SP9NSV/7 w SP DX Contest 2008 cz. 2
Data: 05-01-2009 o godz. 12:05:32
Temat: Osiągnięcia


SP9NSV:
Mijający właśnie rok 2008 był dla mnie rokiem trudnym ponieważ w moim życiu zawodowym nastąpiły duże zmiany. Największa z nich to zmiana pracy, która trwała przez prawie pół roku.
Udział w zawodach zawsze był i jest dla mnie wielką przygodą a brak wystarczającej ilości czasu na to aby przepracować na pełnym dystansie przeważnie był największą przeszkodą w zajęciu dobrego miejsca.

W tym roku miałem czas i postanowiłem powalczyć w SPDX Contest 2008 dając z siebie wszystko, zwłaszcza że były to zawody jubileuszowe. Na co dzień mieszkam w bloku wielokondygnacyjnym w Krakowie i nie mam warunków na rozwieszenie dobrych anten więc, wzorem lat ubiegłych wybrałem się do okręgu SP7 na dwa dni przed zawodami.

Rozwiesiłem anteny, o których już wcześniej pisałem i zmontowałem antenę Spiderbeam (wg projektu DF4SA). Rzuciłem też okiem na najlepsze wyniki z poprzednich lat i postanowiłem, że zmierzę się z rekordem wszech czasów ustanowionym przez Włodka SP5DDJ (488 QSOs, 82800pkt). Jak się później okazało udało mi się uzyskać rezultat minimalnie lepszy (zaledwie o 0,5% czyli o 420pkt). Sądzę, że na osiągnięcie tego rezultatu spory wpływ miały:
- moja determinacja i chęć walki do ostatniej minuty zawodów,
- sprzęt (transceiver K2),
- pełnowymiarowe anteny a szczególnie Spiderbeam, na którym dowołałem się prawie wszystkich stacji dx-owych.
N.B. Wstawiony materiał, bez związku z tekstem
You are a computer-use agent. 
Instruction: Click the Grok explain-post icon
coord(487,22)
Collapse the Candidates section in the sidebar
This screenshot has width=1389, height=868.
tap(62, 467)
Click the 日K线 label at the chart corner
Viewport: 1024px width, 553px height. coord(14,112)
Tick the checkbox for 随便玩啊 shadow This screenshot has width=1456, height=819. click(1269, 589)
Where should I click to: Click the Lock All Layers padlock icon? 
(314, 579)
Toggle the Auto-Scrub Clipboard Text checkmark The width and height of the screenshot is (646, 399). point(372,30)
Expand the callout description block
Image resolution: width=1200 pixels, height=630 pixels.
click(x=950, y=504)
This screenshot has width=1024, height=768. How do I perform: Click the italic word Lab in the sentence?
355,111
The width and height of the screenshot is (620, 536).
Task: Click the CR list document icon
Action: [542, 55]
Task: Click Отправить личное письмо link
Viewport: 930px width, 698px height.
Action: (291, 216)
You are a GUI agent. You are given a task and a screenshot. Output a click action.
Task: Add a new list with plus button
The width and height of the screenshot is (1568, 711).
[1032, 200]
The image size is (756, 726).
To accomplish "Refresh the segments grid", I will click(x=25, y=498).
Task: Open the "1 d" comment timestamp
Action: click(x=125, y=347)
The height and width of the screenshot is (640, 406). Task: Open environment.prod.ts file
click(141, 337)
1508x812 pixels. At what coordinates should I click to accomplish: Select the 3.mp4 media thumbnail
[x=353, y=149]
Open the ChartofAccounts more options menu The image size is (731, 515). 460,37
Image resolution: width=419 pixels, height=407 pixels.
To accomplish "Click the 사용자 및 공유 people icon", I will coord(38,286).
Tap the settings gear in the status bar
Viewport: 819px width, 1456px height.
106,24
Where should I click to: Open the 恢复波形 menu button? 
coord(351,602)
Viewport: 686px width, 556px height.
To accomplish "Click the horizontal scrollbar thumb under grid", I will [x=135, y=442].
Gdyby propagacja była lepsza to wynik też byłby lepszy. Pasmo 10m było bezużyteczne a na 15m zrobiłem zaledwie 2 QSOs.
Jeśli chodzi o zastosowaną taktykę to w trakcie pierwszych kilku godzin zawodów "polowałem" na stacje, które było dobrze słychać i nie zatrzymywałem się na tych, które nie odpowiadały. Korzystałem z możliwości zapamiętywania częstotliwości stacji do których chciałem powrócić później (do logowania używałem programu SD autorstwa EI5DI) i robiłem to ale wołałem te stacje 2-3 razy i szedłem dalej. Po około 2-3 godzinach pracy wołałem od czasu do czasu CQ i gdy korespondentów nie brakowało to zatrzymywałem się na danej częstotliwości na dłużej. Maksymalny czas "postoju" na jednaj częstotliwości (było to w paśmie 80m) wyniósł 2 godziny z wynikiem 151 QSOs. Na niższych pasmach koncentrowałem się na uzyskaniu maksymalnej liczby QSO a na wyższych pasmach zdobywałem mnożniki. Ogólnie rzecz biorąc zastosowałem standardową taktykę wykorzystywaną przy pracy na QRP, bazując wyłącznie na antenach drutowych zawieszonych dość nisko nad ziemią.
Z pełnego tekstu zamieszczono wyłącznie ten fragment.